Saved data entries:
++++
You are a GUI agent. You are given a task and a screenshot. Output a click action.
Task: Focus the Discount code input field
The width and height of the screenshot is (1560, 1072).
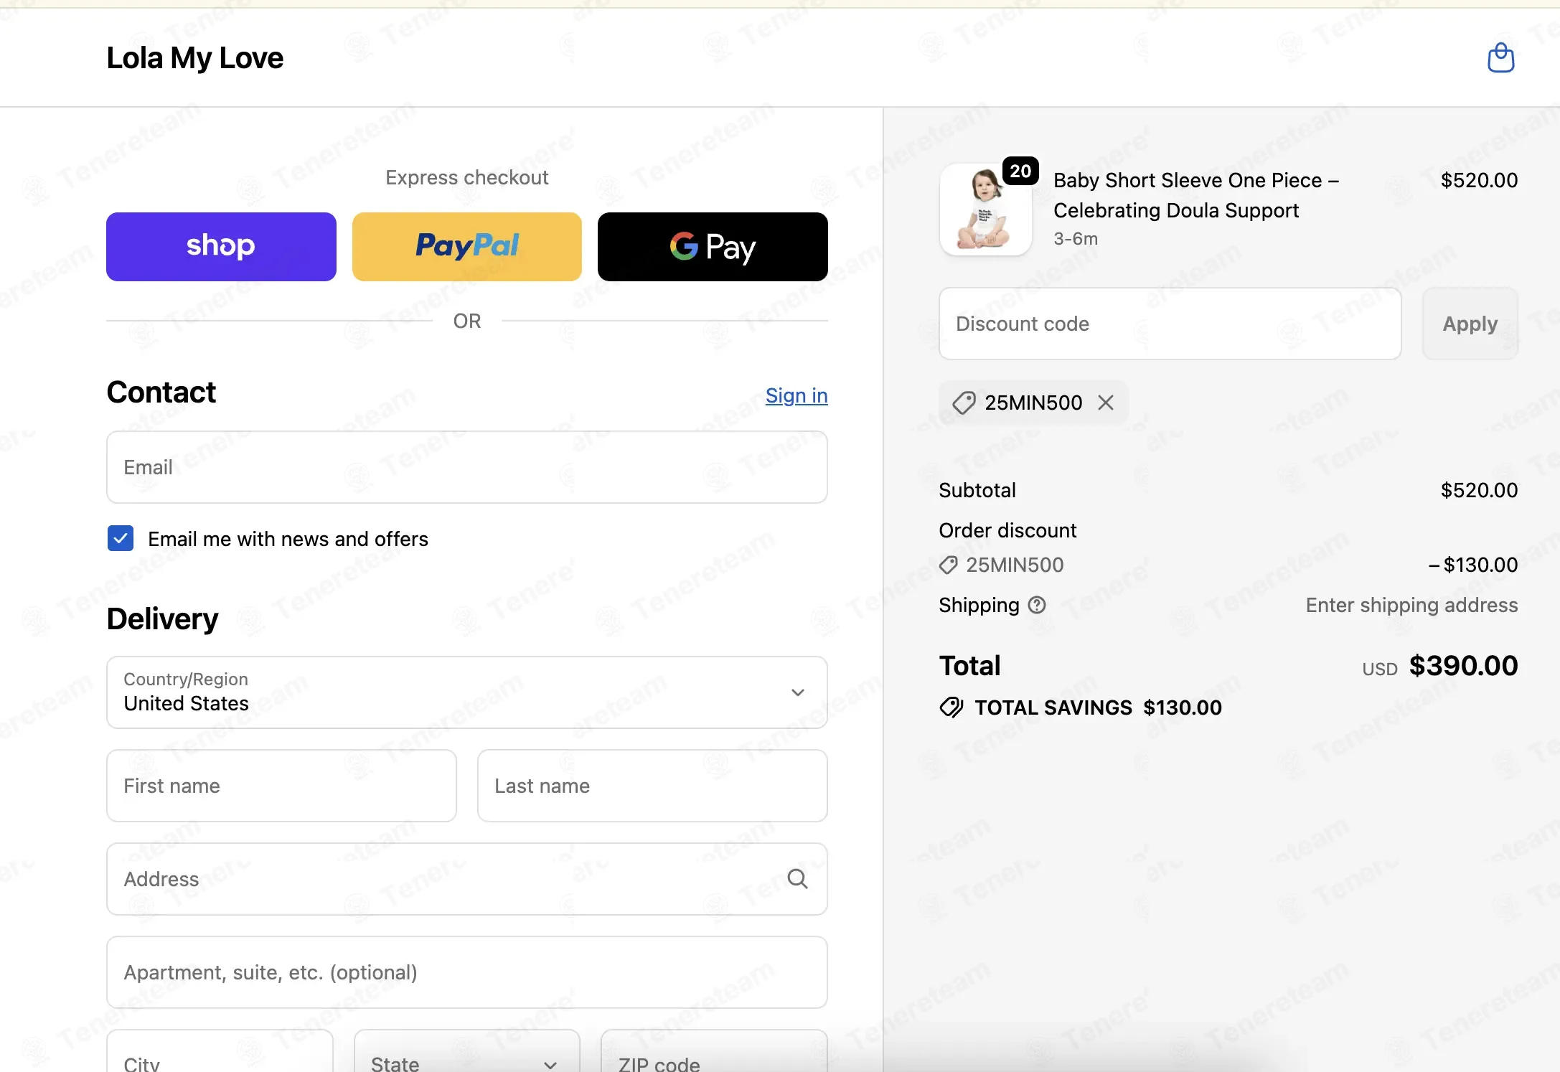[1170, 324]
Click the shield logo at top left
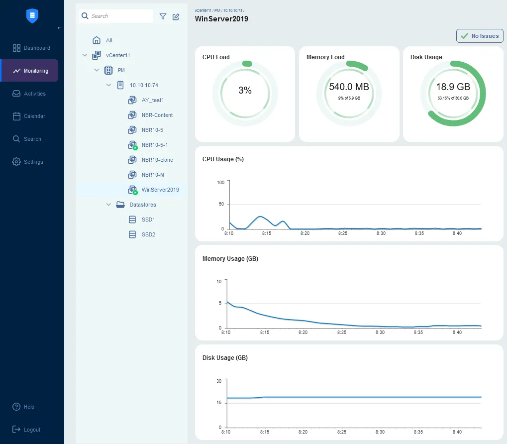Screen dimensions: 507x444 click(32, 16)
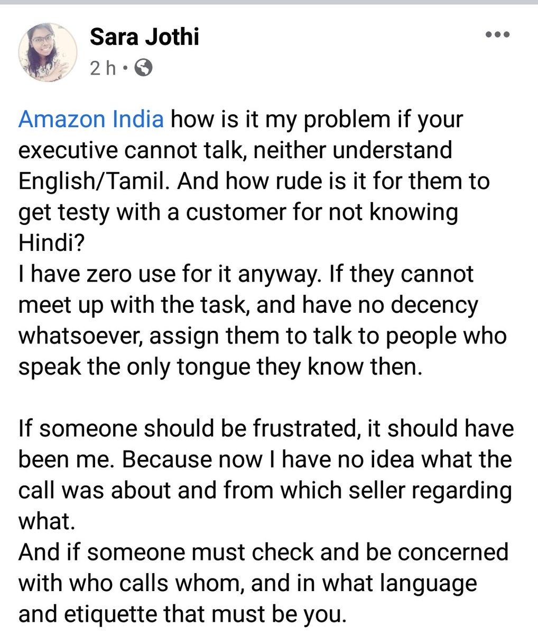Click the line 'with who calls whom'
Viewport: 538px width, 635px height.
247,583
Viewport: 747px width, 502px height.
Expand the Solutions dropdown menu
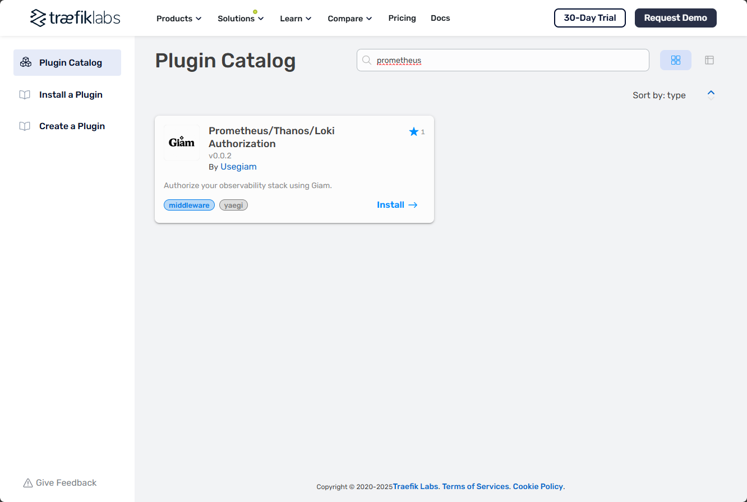coord(240,19)
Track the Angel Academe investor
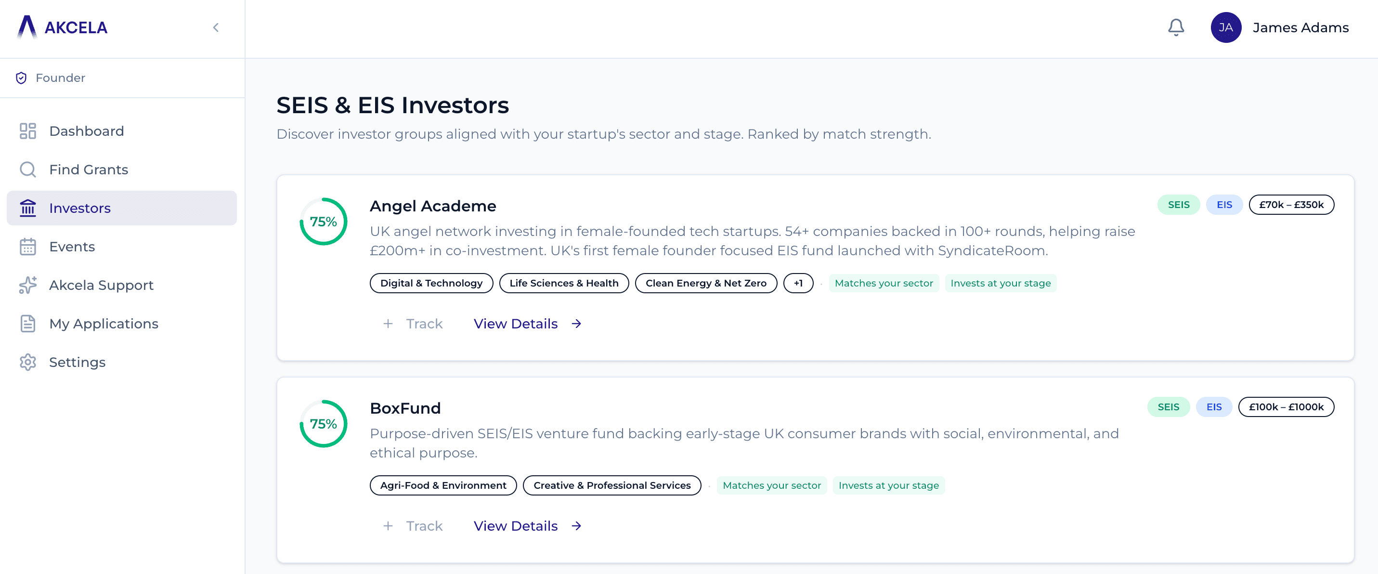Screen dimensions: 1378x574 [x=413, y=324]
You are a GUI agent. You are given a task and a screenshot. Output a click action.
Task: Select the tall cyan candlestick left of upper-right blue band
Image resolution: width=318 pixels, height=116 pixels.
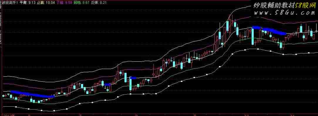[x=253, y=37]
++++
Exercise objective: Please print all the entries exactly as written, but drop the pictures.

Worked solution:
You are a GUI agent. You are given a task and a screenshot. Output a click action.
Task: Focus the Discount code input field
The width and height of the screenshot is (1560, 1072).
[1170, 324]
Click the shield logo at top left
Screen dimensions: 507x444 click(32, 16)
Click the line 'with who calls whom'
Viewport: 538px width, 635px height.
247,583
Viewport: 747px width, 502px height.
Expand the Solutions dropdown menu
coord(240,19)
Track the Angel Academe investor
Screen dimensions: 1378x574 [x=413, y=324]
You are a GUI agent. You are given a task and a screenshot. Output a click action.
Task: Select the tall cyan candlestick left of upper-right blue band
Image resolution: width=318 pixels, height=116 pixels.
[x=253, y=37]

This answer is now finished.